Garlasco Case: Sempio’s Lawyer & Mysterious Witness – Mattino Cinque Update

by drbyos

In today’s episode of Morning Five the Garlasco case is once again being discussed, but this time not due to a new expert opinion or a judicial document, but rather due to a sentence pronounced live by the lawyer Massimo Lovati which immediately sparked the debate: “There could be a witness who can change everything… but if he doesn’t come out, it’s better.”

Words which, in the space of a few seconds, transformed a technical analysis into a moment of television tension, leaving the studio with an atmosphere full of suspicions and unspoken questions.

The comparison in the studio and the key question about Sempio

The presenter Federica Panicucci brought attention to some of the behaviors of Andrea Sempio in the hours following the crime, in particular on his presence on the street after the news of Chiara Poggi‘s death spread and on the failure to call Marco Poggi.

Lovati, however, reduced the weight of these elements, maintaining that they do not constitute proof of anything and that every gesture can also be interpreted as prudence or embarrassment, not necessarily as a clue.

The lawyer also intervened Fabrizio Gallowho underlined that the images shown were not the only ones in existence and that the photographs released were only part of the material in the hands of the Prosecutor’s Office. According to Gallo, Sempio’s behavior should be interpreted with more caution and without retrospective forcing.

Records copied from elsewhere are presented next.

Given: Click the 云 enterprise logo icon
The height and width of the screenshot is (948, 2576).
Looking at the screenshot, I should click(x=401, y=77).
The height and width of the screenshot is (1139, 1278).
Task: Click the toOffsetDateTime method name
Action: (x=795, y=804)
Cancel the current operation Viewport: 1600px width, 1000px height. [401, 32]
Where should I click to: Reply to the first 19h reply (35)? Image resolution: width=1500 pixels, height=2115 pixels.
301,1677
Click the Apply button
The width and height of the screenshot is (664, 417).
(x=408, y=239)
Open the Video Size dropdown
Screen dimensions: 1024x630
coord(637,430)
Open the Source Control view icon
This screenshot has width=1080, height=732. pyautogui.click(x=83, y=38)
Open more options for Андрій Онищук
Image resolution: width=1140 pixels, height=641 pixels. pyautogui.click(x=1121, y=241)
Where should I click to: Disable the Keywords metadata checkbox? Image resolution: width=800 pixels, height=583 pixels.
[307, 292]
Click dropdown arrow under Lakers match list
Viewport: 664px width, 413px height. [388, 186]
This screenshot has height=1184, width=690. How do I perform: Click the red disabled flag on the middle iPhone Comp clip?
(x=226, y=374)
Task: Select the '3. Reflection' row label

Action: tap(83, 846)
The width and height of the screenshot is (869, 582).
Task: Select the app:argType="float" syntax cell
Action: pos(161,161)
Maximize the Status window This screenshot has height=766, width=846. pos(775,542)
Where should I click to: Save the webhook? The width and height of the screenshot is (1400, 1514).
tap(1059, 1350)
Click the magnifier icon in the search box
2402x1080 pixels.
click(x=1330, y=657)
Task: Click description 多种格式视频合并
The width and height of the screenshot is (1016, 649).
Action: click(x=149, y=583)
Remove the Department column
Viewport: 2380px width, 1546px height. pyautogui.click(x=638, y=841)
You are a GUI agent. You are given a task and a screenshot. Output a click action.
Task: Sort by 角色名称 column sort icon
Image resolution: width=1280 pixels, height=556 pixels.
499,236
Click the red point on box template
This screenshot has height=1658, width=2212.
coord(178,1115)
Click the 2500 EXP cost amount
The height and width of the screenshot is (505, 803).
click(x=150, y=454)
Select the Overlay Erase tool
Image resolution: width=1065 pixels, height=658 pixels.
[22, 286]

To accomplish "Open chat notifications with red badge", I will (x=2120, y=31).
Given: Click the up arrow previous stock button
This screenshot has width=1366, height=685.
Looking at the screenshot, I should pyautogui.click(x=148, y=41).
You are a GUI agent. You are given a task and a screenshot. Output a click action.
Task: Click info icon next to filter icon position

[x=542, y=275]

The phrase that changes the climate: the “witness who must not speak”

The twist came in the final part of the confrontation, when Lovati referenced a possible new person informed about the facts:

“I think there could be a witness who could come out and change things… But if he doesn’t come out, it’s better.”

A deliberately ambiguous sentence, which does not clarify who this person is, what he knows and why it would be “better” for him not to speak. Panicucci tried to delve deeper:

“Lawyer, would this witness help Sempio or harm him?”

“I don’t know – Lovati replied – it could go both ways.”

A statement that left the firm suspended between two opposing scenarios: a truth that has never emerged that could overturn the investigation, or an element that would risk complicating it further.

A case that never ceases to worry

Almost twenty years after the murder of Chiara Poggithe Garlasco case continues to produce unresolved questions, including wiretaps never delivered, disputed reports and leads never fully clarified.

The revelation – or rather the allusion – about the “mysterious witness”, now adds a further level of complexity: not only what we don’t know, but who might know something and hasn’t spoken.

And a question remains, simple and disturbing:
Why would it be better if that witness never comes out?